**TASK TO CARRY OUT:** Give back all of the data exactly as it appears here.

--- START ---

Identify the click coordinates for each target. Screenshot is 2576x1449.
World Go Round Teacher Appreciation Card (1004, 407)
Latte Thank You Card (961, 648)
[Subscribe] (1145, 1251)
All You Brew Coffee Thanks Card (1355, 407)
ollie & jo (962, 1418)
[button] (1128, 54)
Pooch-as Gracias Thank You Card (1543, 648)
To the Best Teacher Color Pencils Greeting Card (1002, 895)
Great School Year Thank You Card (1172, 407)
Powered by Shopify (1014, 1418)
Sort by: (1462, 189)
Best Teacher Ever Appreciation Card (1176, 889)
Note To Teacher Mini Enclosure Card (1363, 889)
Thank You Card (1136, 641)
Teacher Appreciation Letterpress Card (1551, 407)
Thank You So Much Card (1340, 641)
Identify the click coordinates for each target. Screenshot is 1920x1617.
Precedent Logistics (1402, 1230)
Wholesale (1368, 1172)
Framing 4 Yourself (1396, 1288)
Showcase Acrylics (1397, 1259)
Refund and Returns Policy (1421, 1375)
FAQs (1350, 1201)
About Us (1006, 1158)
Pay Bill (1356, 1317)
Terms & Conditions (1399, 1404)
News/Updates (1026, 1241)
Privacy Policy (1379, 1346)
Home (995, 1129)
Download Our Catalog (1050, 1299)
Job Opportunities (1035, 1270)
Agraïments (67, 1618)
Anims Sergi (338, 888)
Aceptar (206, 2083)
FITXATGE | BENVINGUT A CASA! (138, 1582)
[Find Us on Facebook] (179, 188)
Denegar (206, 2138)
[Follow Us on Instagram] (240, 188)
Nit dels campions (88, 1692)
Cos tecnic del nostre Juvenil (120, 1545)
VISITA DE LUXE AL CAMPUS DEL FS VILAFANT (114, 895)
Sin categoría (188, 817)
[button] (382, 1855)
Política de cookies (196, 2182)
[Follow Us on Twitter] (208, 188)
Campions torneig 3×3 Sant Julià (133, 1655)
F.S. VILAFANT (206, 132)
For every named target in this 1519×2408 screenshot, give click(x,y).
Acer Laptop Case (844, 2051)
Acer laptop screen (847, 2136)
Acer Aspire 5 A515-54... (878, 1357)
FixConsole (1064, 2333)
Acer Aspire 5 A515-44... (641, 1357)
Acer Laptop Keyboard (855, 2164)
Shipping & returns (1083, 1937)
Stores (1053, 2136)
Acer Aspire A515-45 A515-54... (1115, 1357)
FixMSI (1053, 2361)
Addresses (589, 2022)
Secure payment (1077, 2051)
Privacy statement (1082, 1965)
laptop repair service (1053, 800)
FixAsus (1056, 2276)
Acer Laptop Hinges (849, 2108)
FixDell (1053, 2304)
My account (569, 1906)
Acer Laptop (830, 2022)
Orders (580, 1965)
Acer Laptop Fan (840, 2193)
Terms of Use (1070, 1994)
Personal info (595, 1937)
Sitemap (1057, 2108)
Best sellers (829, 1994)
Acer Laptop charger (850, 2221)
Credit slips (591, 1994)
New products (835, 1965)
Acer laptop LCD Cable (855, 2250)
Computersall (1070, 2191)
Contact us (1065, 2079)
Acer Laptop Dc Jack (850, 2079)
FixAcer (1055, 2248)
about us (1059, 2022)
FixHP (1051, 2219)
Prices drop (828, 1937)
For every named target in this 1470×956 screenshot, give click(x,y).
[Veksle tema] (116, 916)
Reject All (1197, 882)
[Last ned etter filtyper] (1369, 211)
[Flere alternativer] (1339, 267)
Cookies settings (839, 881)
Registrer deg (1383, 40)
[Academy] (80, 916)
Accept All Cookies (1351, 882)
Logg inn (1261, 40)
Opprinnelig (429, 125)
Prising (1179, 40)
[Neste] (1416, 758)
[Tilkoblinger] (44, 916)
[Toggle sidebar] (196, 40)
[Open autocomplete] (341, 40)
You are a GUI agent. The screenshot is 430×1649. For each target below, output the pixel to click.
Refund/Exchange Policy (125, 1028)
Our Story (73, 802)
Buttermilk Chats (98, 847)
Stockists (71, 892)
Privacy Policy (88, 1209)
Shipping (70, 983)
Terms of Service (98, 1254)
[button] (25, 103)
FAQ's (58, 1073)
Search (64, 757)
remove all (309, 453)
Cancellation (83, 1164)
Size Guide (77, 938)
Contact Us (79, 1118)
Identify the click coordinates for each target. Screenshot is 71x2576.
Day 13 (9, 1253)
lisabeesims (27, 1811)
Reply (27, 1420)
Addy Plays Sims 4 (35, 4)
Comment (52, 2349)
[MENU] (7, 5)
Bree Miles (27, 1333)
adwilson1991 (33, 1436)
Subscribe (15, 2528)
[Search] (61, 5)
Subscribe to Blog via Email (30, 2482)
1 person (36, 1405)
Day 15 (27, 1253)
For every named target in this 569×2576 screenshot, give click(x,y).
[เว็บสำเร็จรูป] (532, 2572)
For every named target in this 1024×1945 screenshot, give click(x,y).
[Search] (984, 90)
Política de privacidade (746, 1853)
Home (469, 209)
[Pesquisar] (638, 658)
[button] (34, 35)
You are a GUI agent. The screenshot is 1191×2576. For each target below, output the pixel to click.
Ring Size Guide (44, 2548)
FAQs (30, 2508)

--- END ---

**EXERCISE RESULT:**
Identify the click coordinates for each target. Screenshot is 2576x1449.
World Go Round Teacher Appreciation Card (1004, 407)
Latte Thank You Card (961, 648)
[Subscribe] (1145, 1251)
All You Brew Coffee Thanks Card (1355, 407)
ollie & jo (962, 1418)
[button] (1128, 54)
Pooch-as Gracias Thank You Card (1543, 648)
To the Best Teacher Color Pencils Greeting Card (1002, 895)
Great School Year Thank You Card (1172, 407)
Powered by Shopify (1014, 1418)
Sort by: (1462, 189)
Best Teacher Ever Appreciation Card (1176, 889)
Note To Teacher Mini Enclosure Card (1363, 889)
Thank You Card (1136, 641)
Teacher Appreciation Letterpress Card (1551, 407)
Thank You So Much Card (1340, 641)
Identify the click coordinates for each target. Screenshot is 1920x1617.
Precedent Logistics (1402, 1230)
Wholesale (1368, 1172)
Framing 4 Yourself (1396, 1288)
Showcase Acrylics (1397, 1259)
Refund and Returns Policy (1421, 1375)
FAQs (1350, 1201)
About Us (1006, 1158)
Pay Bill (1356, 1317)
Terms & Conditions (1399, 1404)
News/Updates (1026, 1241)
Privacy Policy (1379, 1346)
Home (995, 1129)
Download Our Catalog (1050, 1299)
Job Opportunities (1035, 1270)
Agraïments (67, 1618)
Anims Sergi (338, 888)
Aceptar (206, 2083)
FITXATGE | BENVINGUT A CASA! (138, 1582)
[Find Us on Facebook] (179, 188)
Denegar (206, 2138)
[Follow Us on Instagram] (240, 188)
Nit dels campions (88, 1692)
Cos tecnic del nostre Juvenil (120, 1545)
VISITA DE LUXE AL CAMPUS DEL FS VILAFANT (114, 895)
Sin categoría (188, 817)
[button] (382, 1855)
Política de cookies (196, 2182)
[Follow Us on Twitter] (208, 188)
Campions torneig 3×3 Sant Julià (133, 1655)
F.S. VILAFANT (206, 132)
For every named target in this 1519×2408 screenshot, give click(x,y).
Acer Laptop Case (844, 2051)
Acer laptop screen (847, 2136)
Acer Aspire 5 A515-54... (878, 1357)
FixConsole (1064, 2333)
Acer Aspire 5 A515-44... (641, 1357)
Acer Laptop Keyboard (855, 2164)
Shipping & returns (1083, 1937)
Stores (1053, 2136)
Acer Aspire A515-45 A515-54... (1115, 1357)
FixMSI (1053, 2361)
Addresses (589, 2022)
Secure payment (1077, 2051)
Privacy statement (1082, 1965)
laptop repair service (1053, 800)
FixAsus (1056, 2276)
Acer Laptop Hinges (849, 2108)
FixDell (1053, 2304)
My account (569, 1906)
Acer Laptop (830, 2022)
Orders (580, 1965)
Acer Laptop Fan (840, 2193)
Terms of Use (1070, 1994)
Personal info (595, 1937)
Sitemap (1057, 2108)
Best sellers (829, 1994)
Acer Laptop charger (850, 2221)
Credit slips (591, 1994)
New products (835, 1965)
Acer laptop LCD Cable (855, 2250)
Computersall (1070, 2191)
Contact us (1065, 2079)
Acer Laptop Dc Jack (850, 2079)
FixAcer (1055, 2248)
about us (1059, 2022)
FixHP (1051, 2219)
Prices drop (828, 1937)
For every named target in this 1470×956 screenshot, give click(x,y).
[Veksle tema] (116, 916)
Reject All (1197, 882)
[Last ned etter filtyper] (1369, 211)
[Flere alternativer] (1339, 267)
Cookies settings (839, 881)
Registrer deg (1383, 40)
[Academy] (80, 916)
Accept All Cookies (1351, 882)
Logg inn (1261, 40)
Opprinnelig (429, 125)
Prising (1179, 40)
[Neste] (1416, 758)
[Tilkoblinger] (44, 916)
[Toggle sidebar] (196, 40)
[Open autocomplete] (341, 40)
You are a GUI agent. The screenshot is 430×1649. For each target below, output the pixel to click.
Refund/Exchange Policy (125, 1028)
Our Story (73, 802)
Buttermilk Chats (98, 847)
Stockists (71, 892)
Privacy Policy (88, 1209)
Shipping (70, 983)
Terms of Service (98, 1254)
[button] (25, 103)
FAQ's (58, 1073)
Search (64, 757)
remove all (309, 453)
Cancellation (83, 1164)
Size Guide (77, 938)
Contact Us (79, 1118)
Identify the click coordinates for each target. Screenshot is 71x2576.
Day 13 (9, 1253)
lisabeesims (27, 1811)
Reply (27, 1420)
Addy Plays Sims 4 (35, 4)
Comment (52, 2349)
[MENU] (7, 5)
Bree Miles (27, 1333)
adwilson1991 (33, 1436)
Subscribe (15, 2528)
[Search] (61, 5)
Subscribe to Blog via Email (30, 2482)
1 person (36, 1405)
Day 15 (27, 1253)
For every named target in this 569×2576 screenshot, give click(x,y).
[เว็บสำเร็จรูป] (532, 2572)
For every named target in this 1024×1945 screenshot, give click(x,y).
[Search] (984, 90)
Política de privacidade (746, 1853)
Home (469, 209)
[Pesquisar] (638, 658)
[button] (34, 35)
You are a GUI agent. The screenshot is 1191×2576. For each target below, output the pixel to click.
Ring Size Guide (44, 2548)
FAQs (30, 2508)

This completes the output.